OPTIMIZATION OF PROTEIN-SYNTHESIS IN ISOLATED HIGHER-PLANT CHLOROPLASTS - IDENTIFICATION OF PAUSED TRANSLATION INTERMEDIATES

Protein synthesis in isolated, intact pea chloroplasts was optimized and compared to translation within chloroplasts in vivo. Many polypeptides labeled with [35S] methionine in isolated intact chloroplasts did not comigrate with polypeptides which were labeled within chloroplasts in vivo. Antibodies to the large subunit of ribulose-1,5-bisphosate carboxylase-oxygenase (EC 4.1.1.39) immunoprecipitated [35S]-labeled large subunit plus several lower-molecular-mass translation products of isolated chloroplasts. The lower-molecular-mass soluble translation products synthesized in pulse-labeled chloroplasts were converted into full-length large-subunit polypeptides during a subsequent chase period.

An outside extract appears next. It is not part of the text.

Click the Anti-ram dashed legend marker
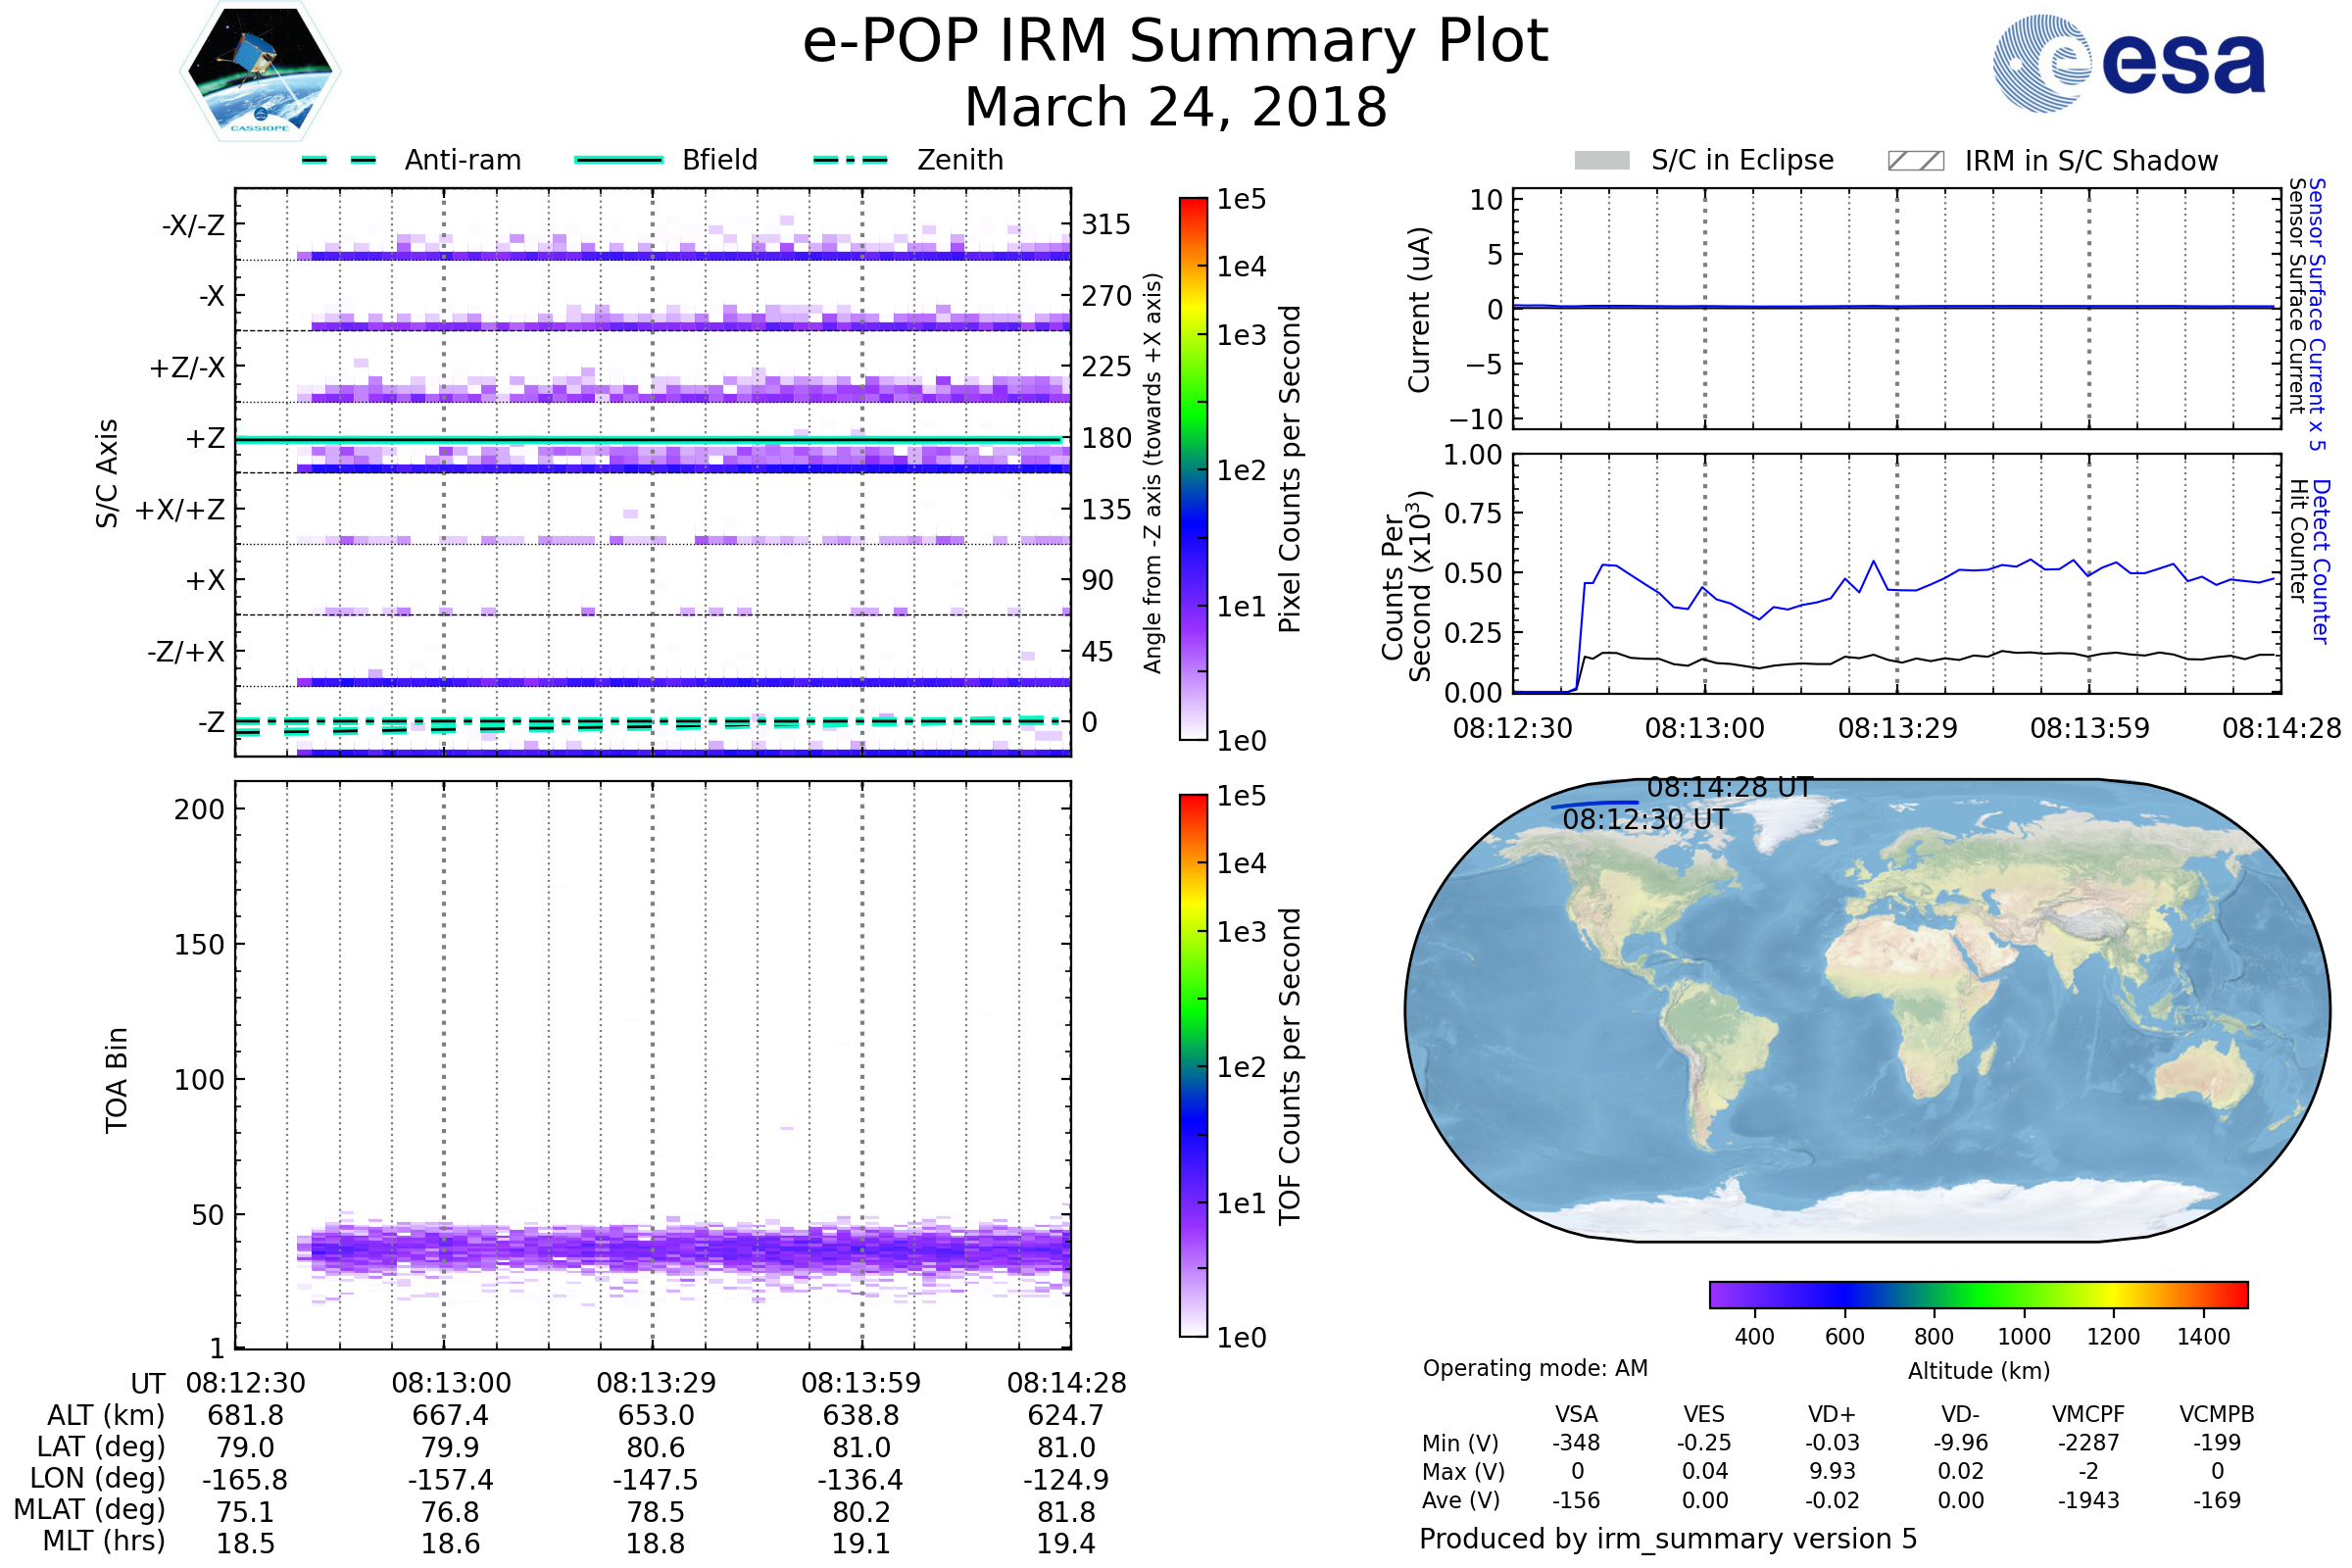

This result suggests that many of the polypeptides observed in pulse-labeled chloroplasts are incomplete translation products which are the result of ribosome pausing at discrete points along chloroplast mRNAs. The pulse-chase technique was used to follow synthesis of the 34.5-kDa precursor of the psb A gene product and its processing to the mature 32-kDa polypeptide in isolated chloroplasts. Chloroplast translation profiles obtained using the pulse-chase assay were very similar to translation profiles obtained in vivo thus extending the utility of protein synthesis in isolated chloroplasts.